While changing mass, introducing variations in thickness and how the panes are spaced are all ways in which glazing can impact the STC result, it is important to remember that window and door material also makes a difference.
No matter which window material you select, insulating window frames help reduce noise transfer. Wood is a natural insulator, insulating 1,750 times better than aluminum. Pella fiberglass windows have optional foam insulation to help reduce sound transmission in addition to increasing energy efficiency. And Pella’s quality vinyl frames have up to 18 insulating air chambers and optional foam insulation that help keep sound out while providing enhanced energy efficiency.
Best Soundproof Windows
Although a completely soundproof window or door does not exist, there are many solutions to choose from to find the best “soundproof” windows and doors for your project. You must consider your building’s sound control strategy and a window’s glazing and material.
At Pella, we created performance packages for Pella Lifestyle Series products that help you focus on improved sound control performance. Pella has been awarded the Quiet Mark Certification in recognition of our outstanding acoustic performance and excellence for certain Pella Lifestyle Series Sound Control Package products.53 Pella is the first and only window manufacturer in the U.S. to be awarded this seal.52
Upgrade to triple-pane glass designs from our Pella Lifestyle Series product offering, featuring Performance, Sound Control or Ultimate Performance packages for improved performance.
- Performance. The Performance package features a triple-pane glass design for a combination of both improved energy efficiency and sound performance.

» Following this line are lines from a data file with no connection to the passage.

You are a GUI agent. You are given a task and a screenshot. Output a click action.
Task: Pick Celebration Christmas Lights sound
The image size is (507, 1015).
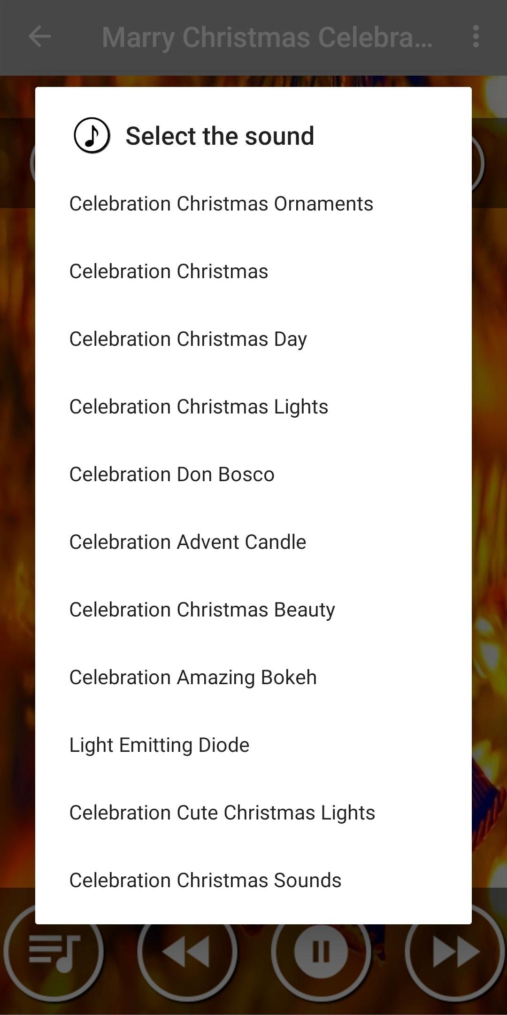(x=254, y=407)
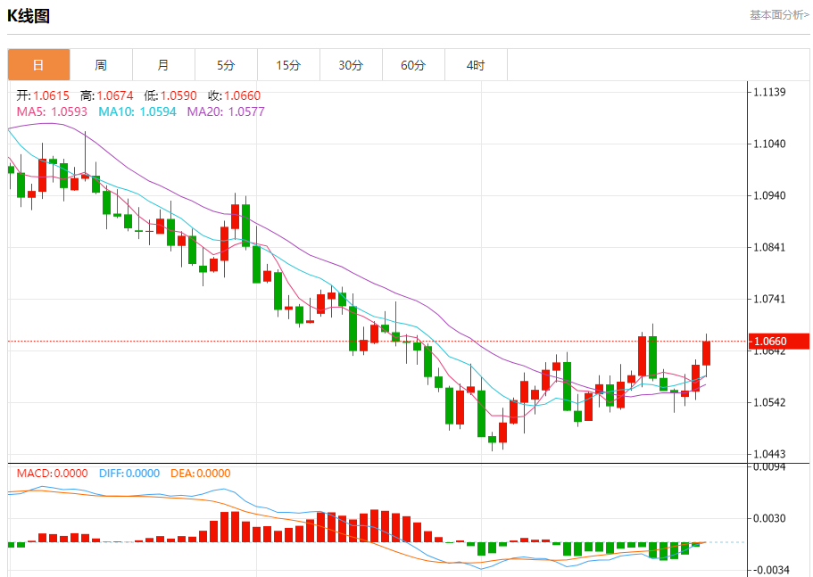The image size is (813, 577).
Task: Click the MA10 indicator label
Action: 137,111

On average, it is 71% more efficient and reduces 34% more noises than single-pane windows.45, 46
- Sound Control. The Sound Control package is a triple-pane glass design featuring mixed glass thicknesses for enhanced sound damping. It delivers exceptional noise control for a quieter home, with 52% noise reduction when compared to single pane windows.46
- Ultimate Performance. The Ultimate Performance package is our best combination of energy efficiency and sound control and features AdvancedComfort Low-E triple-pane glass and mixed glass thicknesses for the best energy performance. Lifestyle Series windows with the ultimate performance package are 79% more energy efficient and reduce 52% more noises than single pane windows.45, 46
If there is concern about noise issues at your project site, consider investing in a sound study. A sound study can aide in the right development of your project’s specifications, including if certain parts of the project require higher sound control specifications than others. If higher sound control specifications are not required on the entire project, this could help control costs.